====== QUOTED PASSAGE
Mark E. Hyman   45   Vice President / Corporate Relations
Leonard Ostroff   35   Chief Operating Officer of Sinclair Ventures, Inc.
Nat Ostroff   62   Vice President / New Technology
Delbert R. Parks III   50   Vice President / Operations and Engineering
Lucy A. Rutishauser   38   Vice President / Corporate Finance / Treasurer
Jeffrey W. Sleete   48   Vice President / Marketing
Gregg Seigel   42   Vice President / National Sales
Darren Shapiro   42   Vice President / Sales
Donald H. Thompson   36   Vice President / Human Resources
Tom I. Waters III   34   Vice President / Purchasing

        Members of the board of directors are elected for one-year terms and serve until their successors are duly elected and qualified. Executive officers are appointed by the board of directors annually to serve for one-year terms and until their successors are duly appointed and qualified.
============
====== RECORD LIST
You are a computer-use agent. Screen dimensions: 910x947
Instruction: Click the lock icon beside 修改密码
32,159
============
====== RECORD LIST
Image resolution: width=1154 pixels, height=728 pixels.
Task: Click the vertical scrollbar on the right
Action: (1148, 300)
============
** EXERCISE INSTRUCTIONS **
1: Reproduce the section of the officer list that starts with the words containing "Mark E. Hyman" and ends with "appointed and qualified.".
2: Answer these questions about the officer list:
(a) What position does Lucy A. Rutishauser hold?
(b) For how long are members of the board of directors elected?
(c) What age is given for Nat Ostroff?
3: Continue the officer list from its last sentence onward.
The items above have no role in this work.

** RESPONSES TO THE EXERCISE **
1:
Mark E. Hyman   45   Vice President / Corporate Relations
Leonard Ostroff   35   Chief Operating Officer of Sinclair Ventures, Inc.
Nat Ostroff   62   Vice President / New Technology
Delbert R. Parks III   50   Vice President / Operations and Engineering
Lucy A. Rutishauser   38   Vice President / Corporate Finance / Treasurer
Jeffrey W. Sleete   48   Vice President / Marketing
Gregg Seigel   42   Vice President / National Sales
Darren Shapiro   42   Vice President / Sales
Donald H. Thompson   36   Vice President / Human Resources
Tom I. Waters III   34   Vice President / Purchasing

        Members of the board of directors are elected for one-year terms and serve until their successors are duly elected and qualified. Executive officers are appointed by the board of directors annually to serve for one-year terms and until their successors are duly appointed and qualified.

2:
(a) Vice President / Corporate Finance / Treasurer
(b) One-year terms
(c) 62

3:
Meetings of the Board of Directors and Standing Committees

        The board of directors held a total of nine meetings during 2002, and executed nine unanimous consents in lieu of meetings. During the nine meetings, the board signed fifteen informal actions. Each director attended at least 89% of the aggregate number of meetings of the board of directors and all committees of the board of directors on which he served.

        The board of directors currently consists of eight members. The committees of the board of directors include an audit committee and a joint compensation and stock option committee.

8


Director and Officer Profiles

        In 1978, David D. Smith founded Comark Communications, Inc., a company engaged in the manufacture of high power transmitters for UHF television stations, and was an officer and director of Comark until 1986. He also was a principal in other television stations prior to serving as a General Manager of WCWB from 1984 until 1986. In 1986, David was instrumental in the formation of Sinclair Broadcast Group, Inc. He has served as President and Chief Executive Officer since 1988 and as Chairman of the Board of Sinclair Broadcast Group, Inc. since September 1990. David Smith is currently a member of the Board of Directors of Sinclair Ventures, Inc., Acrodyne Communications, Inc., G1440, Inc., Summa Holdings, Ltd., KDSM, Inc., and Safe Waterways in Maryland.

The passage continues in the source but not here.